I giudici di legittimità, con la sentenza de qua, hanno respinto il ricorso del contribuente, ribadendo due principi più volte affermati dalla stessa Corte di cassazione:

  1. la tenuta della contabilità in maniera formalmente regolare non è di ostacolo alla rettifica delle dichiarazioni fiscali (cfr. Cass. civ. n. 13995/2002). Più specificatamente, deve ritenersi legittima la rettifica operata dall'ufficio quando, in presenza di una contabilità formalmente corretta, essa possa essere considerata inattendibile in relazione all'"antieconomicità" del comportamento del contribuente
  2. in presenza di un comportamento assolutamente contrario ai canoni dell'economia, che il contribuente non spieghi in alcun modo, è legittimo l'accertamento operato dall'ufficio finanziario (cfr. Cass. 10802/2002, 7680/2002, 7487/2002, 6337/2002, 11645/2001, 1821/2001).

Nella specie, la Corte suprema ha ritenuto sufficientemente motivata la sentenza di secondo grado, la quale si reggeva sulla chiara considerazione che "le operazioni contestate non seguivano la logica del profitto, anzi erano prive di una valida ragione economica che neppure la società era stata in grado di indicare, restando trincerata sulla legittimità formale del suo operato".
In altri termini, dalla motivazione della sentenza emessa dai giudici di appello, emergeva, in modo inconfutabile, in punto di fatto, che le operazioni ritenute false erano state poste in essere dalla società ricorrente al solo fine di evadere gli obblighi tributari e che la stessa parte ricorrente non aveva saputo dare una giustificazione al proprio comportamento.

E' utile, in argomento, evidenziare che il principio in base al quale colui che ha posto in essere un comportamento antieconomico ha l'onere di fornire una giustificazione razionale della propria scelta, trova conferma, con specifico riferimento alla materia delle II.DD., nella disposizione secondo cui "sono inopponibili all'Amministrazione finanziaria gli atti, i fatti e i negozi, anche collegati tra loro, privi di valide ragioni economiche, diretti ad aggirare obblighi o divieti previsti dall'ordinamento tributario" (articolo 37-bis del Dpr 600/73).
Pertanto, è onere del contribuente motivare le scelte che non sono in linea con i criteri di gestione economica della propria attività, ovvero quelle scelte che appaiono incomprensibili in base ai normali criteri di valutazione.

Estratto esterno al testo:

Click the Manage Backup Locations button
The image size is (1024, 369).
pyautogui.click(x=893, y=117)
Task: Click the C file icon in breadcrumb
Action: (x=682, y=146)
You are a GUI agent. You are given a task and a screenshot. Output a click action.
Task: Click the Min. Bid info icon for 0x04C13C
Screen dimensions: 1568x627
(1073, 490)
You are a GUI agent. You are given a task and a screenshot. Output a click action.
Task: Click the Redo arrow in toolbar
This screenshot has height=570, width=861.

A tal proposito, deve essere precisato che costituisce ormai principio consolidato della giurisprudenza della Corte di cassazione ritenere che, se è vero - in tema di accertamento sia delle imposte sui redditi che Iva - che spetta all'Amministrazione finanziaria, nel quadro dei generali principi che governano l'onere della prova, dimostrare "l'esistenza dei fatti costitutivi della maggiore pretesa tributaria azionata, fornendo quindi la prova di elementi e circostanze a suo avviso rivelatori dell'esistenza di un maggiore imponibile, è altrettanto vero che il contribuente, il quale intenda contestare la capacità dimostrativa di quei fatti, oppure sostenere l'esistenza di circostanze modificative o estintive dei medesimi, deve a sua volta dimostrare gli elementi sui quali le sue eccezioni si fondano" (cfr. Cass. n. 10802 del 24/07/2002, parte 2).

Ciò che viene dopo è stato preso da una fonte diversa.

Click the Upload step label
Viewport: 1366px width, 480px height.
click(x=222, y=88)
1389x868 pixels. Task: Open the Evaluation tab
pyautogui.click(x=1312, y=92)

Di conseguenza, ne deriva, a parere dei giudici di legittimità, che "in presenza di un comportamento assolutamente contrario ai canoni dell'economia che il contribuente non spieghi in alcun modo, o che giustifichi in maniera non convincente, i giudici di merito, per annullare l'accertamento, devono specificare, con argomenti validi, le ragioni per le quali ritengono che l'antieconomicità del comportamento del contribuente non sia sintomatico di possibili violazioni di disposizioni tributarie".
Pertanto, considerato, invece, che la sentenza emessa dai giudici di appello si reggeva sul riconoscimento che le operazioni ritenute false non avevano alcuna logica economica e sulla considerazione che la società che aveva posto in essere il comportamento antieconomico non aveva fornito una giustificazione razionale della propria scelta, la Corte suprema ha ritenuto legittima la rettifica operata dall'Amministrazione finanziaria pur in presenza di una contabilità formalmente corretta.